The Meaning of Proofs: Mathematics as Storytelling by Gabriele Lolli

Cambridge, Massachusetts. MIT Press. 2022. 176 pages.

Mathematics has been feared by many and loved by some for its rigor, symbolism, and brevity. Literature on mathematics abounds with technical, biographical, historical, and recreational titles. This book, The Meaning of Proofs: Mathematics as Storytelling, is not about such things, however. It attempts to present mathematical proofs as forms of narrative. It is a philosophical rumination on why mathematical proofs are expressed the way they are.

The purpose of the book, as singled out in the preface, is to convince the reader of the idea that a natural way to conceive and understand a proof is to present and see it as a narrative. However, by presenting mathematical proofs as narratives, one must not mistake that to understand a proof, it is essential to know the biographical details of the one who came up with it. Narrating a piece in mathematics does not involve summarizing what is known about it, nor does it involve an account of the lives of mathematicians or logicians. In essence, it means bringing to the discussion the content and subject matter of that piece in mathematics.

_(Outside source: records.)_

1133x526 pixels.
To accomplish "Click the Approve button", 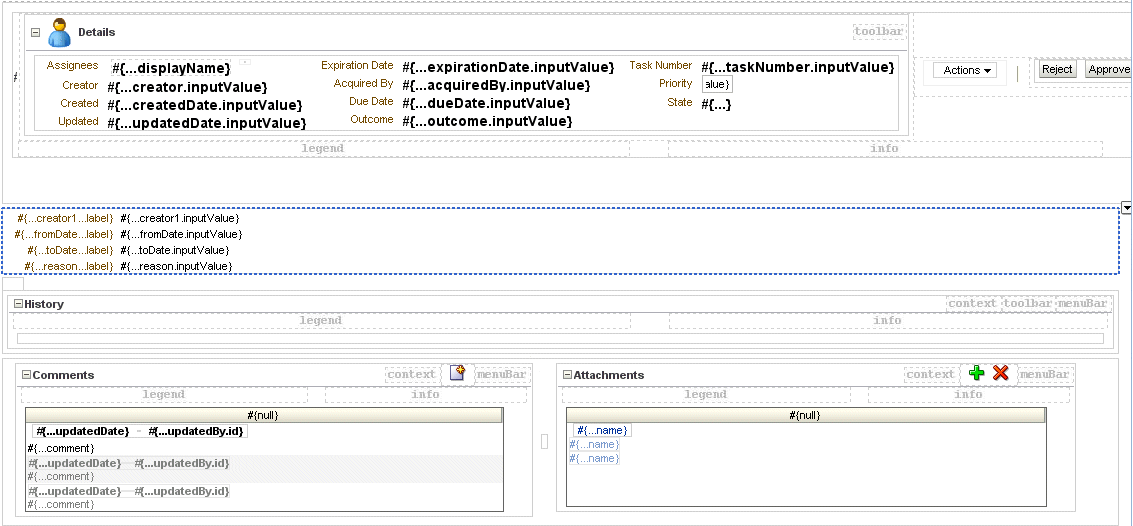I will coord(1108,69).
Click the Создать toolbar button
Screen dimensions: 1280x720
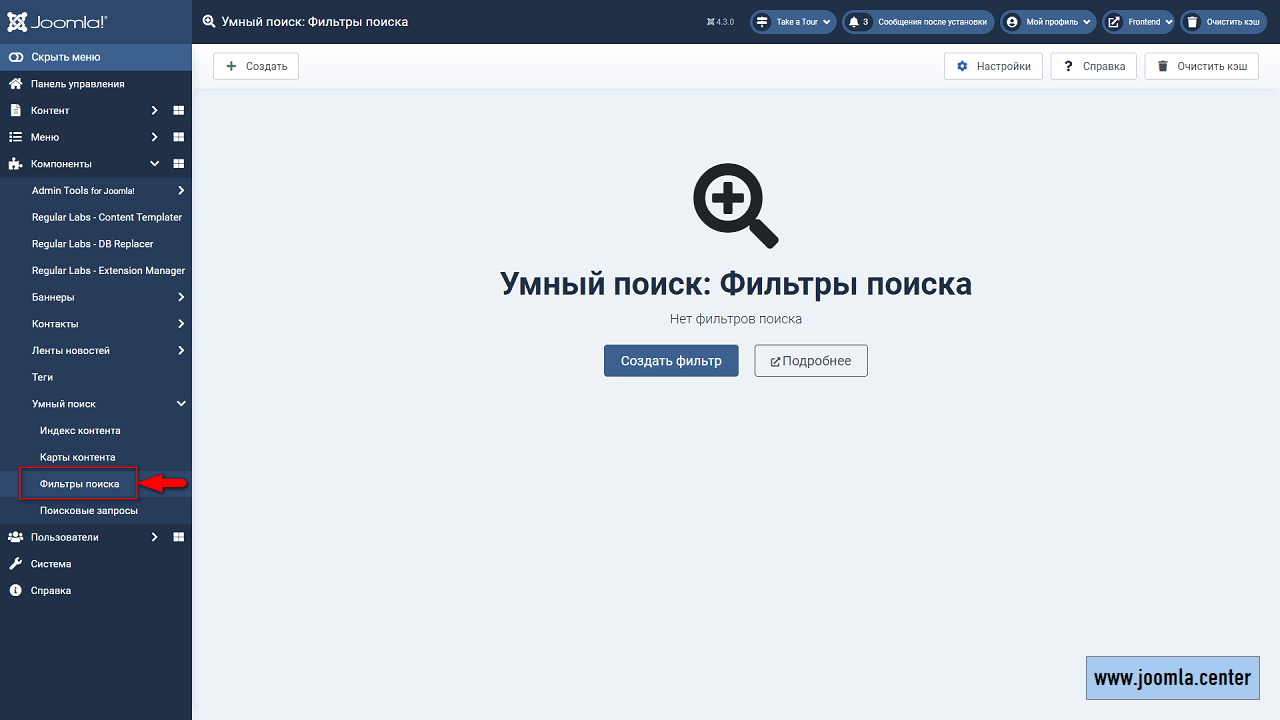tap(256, 66)
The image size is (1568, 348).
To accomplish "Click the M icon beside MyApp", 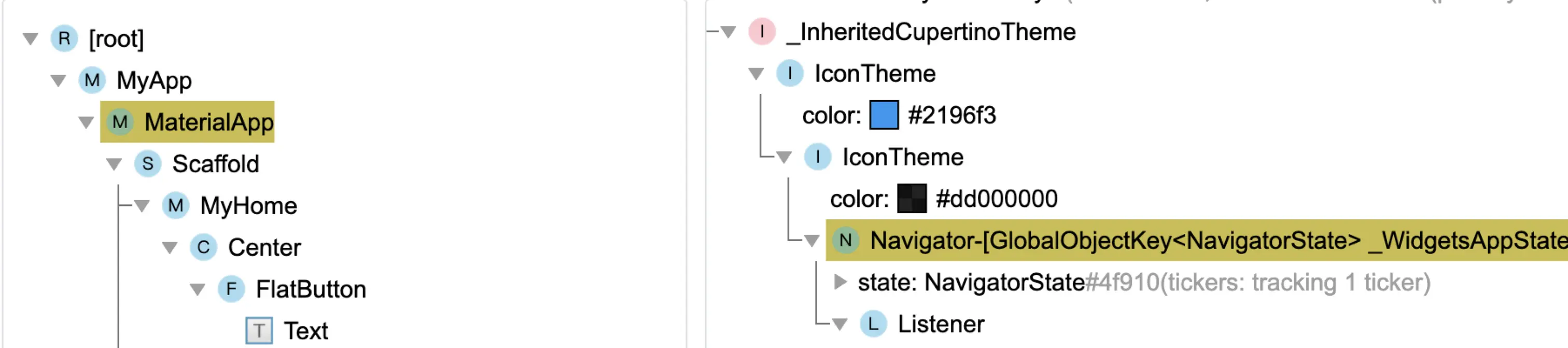I will (92, 80).
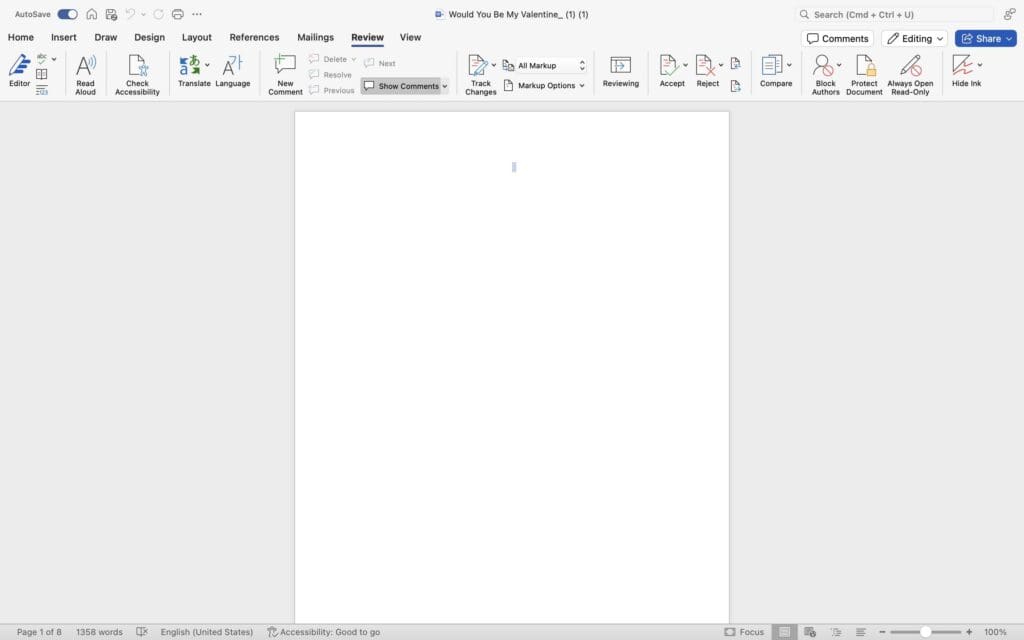Open the All Markup dropdown
The width and height of the screenshot is (1024, 640).
[545, 66]
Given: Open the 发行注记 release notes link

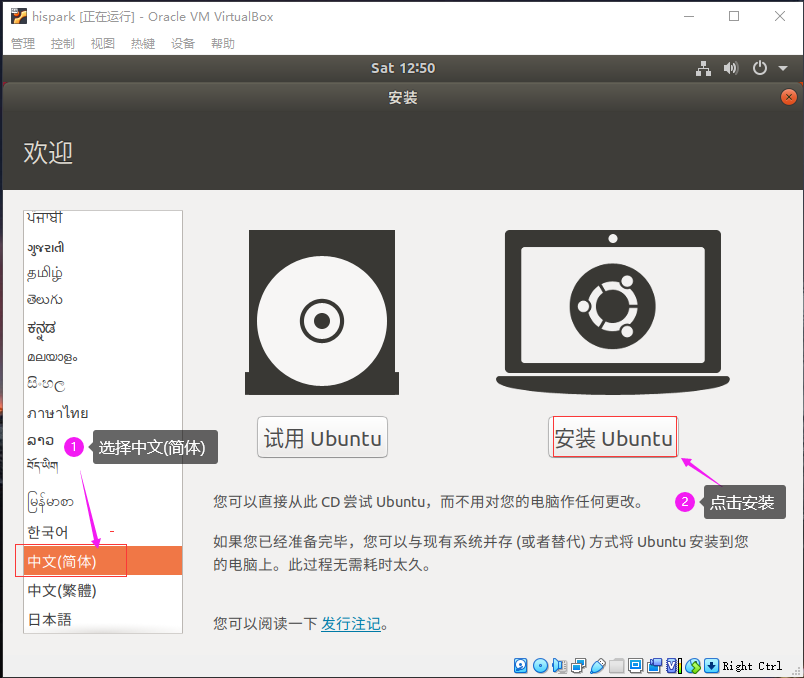Looking at the screenshot, I should pos(350,624).

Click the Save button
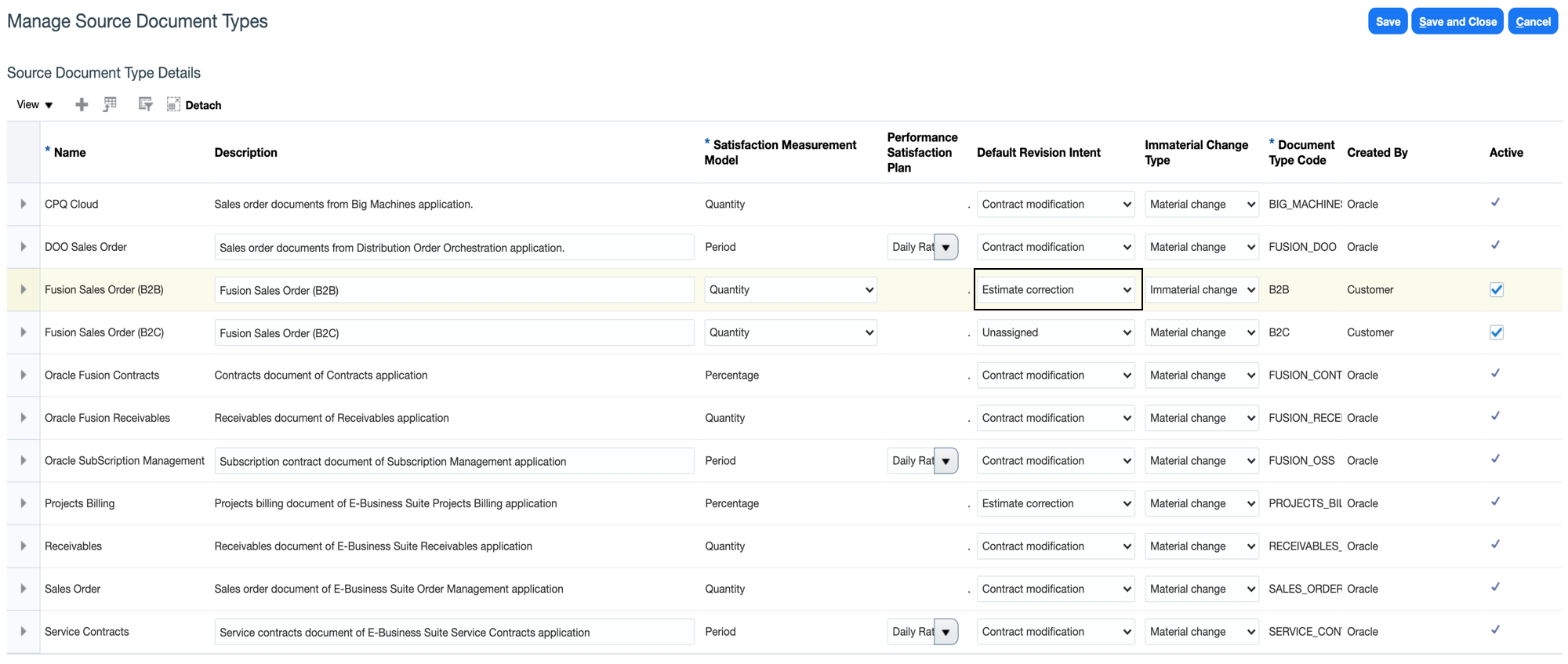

The concepts of limits in calculus and the one-to-one correspondence between the whole numbers and natural numbers in set theory are best understood through stories such as Zeno’s paradox and Hilbert’s grand hotel. These are essentially narratives brought about to bring the notions of limits, bijections, and infinite sets home to readers and students. Narratives have not only been relevant but also instrumental in shaping the pedagogy of mathematics. As a matter of fact, mathematics education, a branch of applied mathematics, aims at a deliberate and extensive use of such narratives to realize its objectives.

The book is not aimed at an only-mathematical audience, rather it envisages to address any intellectually curious one. The employment of literature as a proxy for mathematics is a beautiful idea aimed at making it evident that the two subjects are not, in reality, as different as many people think. This idea is, in fact, gaining unprecedented impetus in the form of publications such as this one and Statistical Universals of Language (2021), by Kumiko Tanaka-Ishii, which aims to make the statement that language has a lot more in common with statistics than we realize.

Interestingly, the author shows how, contrary to the common belief, metaphors and images pervade the literature of mathematical proofs. In mathematical proofs, visual diagrams and mechanical devices serve a twofold purpose. On one hand, they bring to the fore how narrative tools were viewed in ancient times; and on the other, they are pivotal in the context of contemporary research on automated theorem-proving that attempts to prove theorems in mathematics using computer programs.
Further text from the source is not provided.